Exercise requirements:
Reproduce the following lines word for word.

[Dataset records]
───

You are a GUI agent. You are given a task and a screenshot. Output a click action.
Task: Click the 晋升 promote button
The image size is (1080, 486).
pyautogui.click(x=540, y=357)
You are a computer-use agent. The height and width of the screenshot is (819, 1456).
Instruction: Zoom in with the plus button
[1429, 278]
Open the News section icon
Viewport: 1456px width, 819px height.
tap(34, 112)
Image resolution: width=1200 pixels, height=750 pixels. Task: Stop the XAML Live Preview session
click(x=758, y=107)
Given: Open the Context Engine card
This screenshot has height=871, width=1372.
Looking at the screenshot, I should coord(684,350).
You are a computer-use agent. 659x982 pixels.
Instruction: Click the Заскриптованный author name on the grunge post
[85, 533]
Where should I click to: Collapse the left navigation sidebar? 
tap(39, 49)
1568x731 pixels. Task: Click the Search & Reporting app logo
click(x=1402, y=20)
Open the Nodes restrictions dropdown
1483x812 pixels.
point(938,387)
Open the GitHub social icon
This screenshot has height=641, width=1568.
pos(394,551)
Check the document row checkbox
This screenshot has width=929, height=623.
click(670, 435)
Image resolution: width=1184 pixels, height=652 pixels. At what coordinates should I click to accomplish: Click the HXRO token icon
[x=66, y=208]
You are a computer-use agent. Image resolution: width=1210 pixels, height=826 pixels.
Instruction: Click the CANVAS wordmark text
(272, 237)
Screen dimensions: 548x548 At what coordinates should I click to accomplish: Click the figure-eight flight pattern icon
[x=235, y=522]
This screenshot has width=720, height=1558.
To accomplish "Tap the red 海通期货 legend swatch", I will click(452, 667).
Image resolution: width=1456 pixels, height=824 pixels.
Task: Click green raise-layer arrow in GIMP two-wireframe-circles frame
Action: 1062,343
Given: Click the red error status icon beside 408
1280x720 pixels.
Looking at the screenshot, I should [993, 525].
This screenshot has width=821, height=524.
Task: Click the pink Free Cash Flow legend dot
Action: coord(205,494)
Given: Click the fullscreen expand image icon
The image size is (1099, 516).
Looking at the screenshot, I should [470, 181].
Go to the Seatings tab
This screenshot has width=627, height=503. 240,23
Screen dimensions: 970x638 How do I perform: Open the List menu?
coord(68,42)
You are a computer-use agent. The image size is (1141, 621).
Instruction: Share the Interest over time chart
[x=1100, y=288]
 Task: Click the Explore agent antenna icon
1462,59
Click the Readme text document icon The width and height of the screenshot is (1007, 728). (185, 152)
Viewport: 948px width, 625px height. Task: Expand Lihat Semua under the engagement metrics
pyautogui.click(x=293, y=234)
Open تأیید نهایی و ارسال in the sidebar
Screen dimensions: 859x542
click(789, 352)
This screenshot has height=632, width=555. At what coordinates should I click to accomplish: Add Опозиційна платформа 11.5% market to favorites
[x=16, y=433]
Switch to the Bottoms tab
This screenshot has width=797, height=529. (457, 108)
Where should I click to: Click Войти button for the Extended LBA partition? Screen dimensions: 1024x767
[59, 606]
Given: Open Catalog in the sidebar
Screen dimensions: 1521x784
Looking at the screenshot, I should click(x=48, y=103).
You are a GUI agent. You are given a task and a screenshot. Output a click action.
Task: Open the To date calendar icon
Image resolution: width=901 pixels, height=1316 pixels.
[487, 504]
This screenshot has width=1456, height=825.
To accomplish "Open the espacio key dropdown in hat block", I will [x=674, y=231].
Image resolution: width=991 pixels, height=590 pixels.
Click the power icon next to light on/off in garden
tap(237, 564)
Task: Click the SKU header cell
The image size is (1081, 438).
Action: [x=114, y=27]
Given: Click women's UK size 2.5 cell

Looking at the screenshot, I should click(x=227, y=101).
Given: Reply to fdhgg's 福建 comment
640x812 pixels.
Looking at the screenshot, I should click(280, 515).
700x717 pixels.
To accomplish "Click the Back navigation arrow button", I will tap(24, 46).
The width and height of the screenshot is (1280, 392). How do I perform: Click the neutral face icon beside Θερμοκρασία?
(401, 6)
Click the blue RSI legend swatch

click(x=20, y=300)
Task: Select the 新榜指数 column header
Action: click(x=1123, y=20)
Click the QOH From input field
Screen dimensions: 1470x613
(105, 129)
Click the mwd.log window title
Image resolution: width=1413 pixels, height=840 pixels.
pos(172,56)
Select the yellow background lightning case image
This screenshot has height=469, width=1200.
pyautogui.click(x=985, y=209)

───

Task result:
You are a GUI agent. You are given a task and a screenshot. Output a click action.
Task: Click the 晋升 promote button
The image size is (1080, 486).
pyautogui.click(x=540, y=357)
You are a computer-use agent. The height and width of the screenshot is (819, 1456).
Instruction: Zoom in with the plus button
[1429, 278]
Open the News section icon
Viewport: 1456px width, 819px height.
tap(34, 112)
Image resolution: width=1200 pixels, height=750 pixels. Task: Stop the XAML Live Preview session
click(x=758, y=107)
Given: Open the Context Engine card
This screenshot has height=871, width=1372.
Looking at the screenshot, I should coord(684,350).
You are a computer-use agent. 659x982 pixels.
Instruction: Click the Заскриптованный author name on the grunge post
[85, 533]
Where should I click to: Collapse the left navigation sidebar? 
tap(39, 49)
1568x731 pixels. Task: Click the Search & Reporting app logo
click(x=1402, y=20)
Open the Nodes restrictions dropdown
1483x812 pixels.
point(938,387)
Open the GitHub social icon
This screenshot has height=641, width=1568.
pos(394,551)
Check the document row checkbox
This screenshot has width=929, height=623.
click(670, 435)
Image resolution: width=1184 pixels, height=652 pixels. At what coordinates should I click to accomplish: Click the HXRO token icon
[x=66, y=208]
You are a computer-use agent. Image resolution: width=1210 pixels, height=826 pixels.
Instruction: Click the CANVAS wordmark text
(272, 237)
Screen dimensions: 548x548 At what coordinates should I click to accomplish: Click the figure-eight flight pattern icon
[x=235, y=522]
This screenshot has width=720, height=1558.
To accomplish "Tap the red 海通期货 legend swatch", I will click(452, 667).
Image resolution: width=1456 pixels, height=824 pixels.
Task: Click green raise-layer arrow in GIMP two-wireframe-circles frame
Action: 1062,343
Given: Click the red error status icon beside 408
1280x720 pixels.
Looking at the screenshot, I should [993, 525].
This screenshot has width=821, height=524.
Task: Click the pink Free Cash Flow legend dot
Action: coord(205,494)
Given: Click the fullscreen expand image icon
The image size is (1099, 516).
Looking at the screenshot, I should [470, 181].
Go to the Seatings tab
This screenshot has width=627, height=503. 240,23
Screen dimensions: 970x638 How do I perform: Open the List menu?
coord(68,42)
You are a computer-use agent. The image size is (1141, 621).
Instruction: Share the Interest over time chart
[x=1100, y=288]
 Task: Click the Explore agent antenna icon
1462,59
Click the Readme text document icon The width and height of the screenshot is (1007, 728). (185, 152)
Viewport: 948px width, 625px height. Task: Expand Lihat Semua under the engagement metrics
pyautogui.click(x=293, y=234)
Open تأیید نهایی و ارسال in the sidebar
Screen dimensions: 859x542
click(789, 352)
This screenshot has height=632, width=555. At what coordinates should I click to accomplish: Add Опозиційна платформа 11.5% market to favorites
[x=16, y=433]
Switch to the Bottoms tab
This screenshot has width=797, height=529. (457, 108)
Where should I click to: Click Войти button for the Extended LBA partition? Screen dimensions: 1024x767
[59, 606]
Given: Open Catalog in the sidebar
Screen dimensions: 1521x784
Looking at the screenshot, I should click(x=48, y=103).
You are a GUI agent. You are given a task and a screenshot. Output a click action.
Task: Open the To date calendar icon
Image resolution: width=901 pixels, height=1316 pixels.
[487, 504]
This screenshot has width=1456, height=825.
To accomplish "Open the espacio key dropdown in hat block", I will [x=674, y=231].
Image resolution: width=991 pixels, height=590 pixels.
Click the power icon next to light on/off in garden
tap(237, 564)
Task: Click the SKU header cell
The image size is (1081, 438).
Action: [x=114, y=27]
Given: Click women's UK size 2.5 cell

Looking at the screenshot, I should click(x=227, y=101).
Given: Reply to fdhgg's 福建 comment
640x812 pixels.
Looking at the screenshot, I should click(280, 515).
700x717 pixels.
To accomplish "Click the Back navigation arrow button", I will tap(24, 46).
The width and height of the screenshot is (1280, 392). How do I perform: Click the neutral face icon beside Θερμοκρασία?
(401, 6)
Click the blue RSI legend swatch

click(x=20, y=300)
Task: Select the 新榜指数 column header
Action: click(x=1123, y=20)
Click the QOH From input field
Screen dimensions: 1470x613
(105, 129)
Click the mwd.log window title
Image resolution: width=1413 pixels, height=840 pixels.
pos(172,56)
Select the yellow background lightning case image
This screenshot has height=469, width=1200.
pyautogui.click(x=985, y=209)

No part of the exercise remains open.